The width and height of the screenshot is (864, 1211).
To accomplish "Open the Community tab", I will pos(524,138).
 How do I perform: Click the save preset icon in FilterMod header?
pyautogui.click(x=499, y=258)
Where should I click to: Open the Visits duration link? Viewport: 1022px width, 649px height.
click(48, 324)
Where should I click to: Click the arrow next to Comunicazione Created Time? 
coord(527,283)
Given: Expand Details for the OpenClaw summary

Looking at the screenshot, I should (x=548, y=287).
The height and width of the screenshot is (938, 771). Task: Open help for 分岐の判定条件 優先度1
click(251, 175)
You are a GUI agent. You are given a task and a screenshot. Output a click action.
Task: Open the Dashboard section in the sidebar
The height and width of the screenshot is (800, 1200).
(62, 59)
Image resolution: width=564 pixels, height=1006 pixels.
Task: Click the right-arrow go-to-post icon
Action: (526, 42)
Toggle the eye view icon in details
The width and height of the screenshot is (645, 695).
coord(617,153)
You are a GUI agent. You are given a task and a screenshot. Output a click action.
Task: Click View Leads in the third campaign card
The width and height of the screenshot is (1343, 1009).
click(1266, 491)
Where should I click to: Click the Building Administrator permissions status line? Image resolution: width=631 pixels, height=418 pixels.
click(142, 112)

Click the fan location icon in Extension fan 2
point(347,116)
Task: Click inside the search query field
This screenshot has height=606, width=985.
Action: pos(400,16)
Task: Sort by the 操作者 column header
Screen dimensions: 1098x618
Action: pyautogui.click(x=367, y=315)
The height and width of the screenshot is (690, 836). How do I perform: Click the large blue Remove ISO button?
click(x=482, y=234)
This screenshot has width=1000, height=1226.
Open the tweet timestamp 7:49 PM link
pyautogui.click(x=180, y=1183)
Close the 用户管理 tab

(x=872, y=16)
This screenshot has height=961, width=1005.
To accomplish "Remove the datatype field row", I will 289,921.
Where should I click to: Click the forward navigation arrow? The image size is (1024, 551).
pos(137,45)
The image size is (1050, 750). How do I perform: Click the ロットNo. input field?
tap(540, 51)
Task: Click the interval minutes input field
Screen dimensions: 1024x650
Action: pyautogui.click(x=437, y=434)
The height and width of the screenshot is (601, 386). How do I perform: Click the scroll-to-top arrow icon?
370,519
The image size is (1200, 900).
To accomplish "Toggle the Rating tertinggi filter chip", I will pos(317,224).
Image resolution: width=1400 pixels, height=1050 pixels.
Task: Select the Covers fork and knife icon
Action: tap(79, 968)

Exercise: Repeat precisely, and with nothing added, every line from the one containing "This screenshot has height=606, width=985." to the last line of the listing above.

Response box:
This screenshot has height=606, width=985.
Action: pos(400,16)
Task: Sort by the 操作者 column header
Screen dimensions: 1098x618
Action: pyautogui.click(x=367, y=315)
The height and width of the screenshot is (690, 836). How do I perform: Click the large blue Remove ISO button?
click(x=482, y=234)
This screenshot has width=1000, height=1226.
Open the tweet timestamp 7:49 PM link
pyautogui.click(x=180, y=1183)
Close the 用户管理 tab

(x=872, y=16)
This screenshot has height=961, width=1005.
To accomplish "Remove the datatype field row", I will 289,921.
Where should I click to: Click the forward navigation arrow? The image size is (1024, 551).
pos(137,45)
The image size is (1050, 750). How do I perform: Click the ロットNo. input field?
tap(540, 51)
Task: Click the interval minutes input field
Screen dimensions: 1024x650
Action: pyautogui.click(x=437, y=434)
The height and width of the screenshot is (601, 386). How do I perform: Click the scroll-to-top arrow icon?
370,519
The image size is (1200, 900).
To accomplish "Toggle the Rating tertinggi filter chip", I will pos(317,224).
Image resolution: width=1400 pixels, height=1050 pixels.
Task: Select the Covers fork and knife icon
Action: tap(79, 968)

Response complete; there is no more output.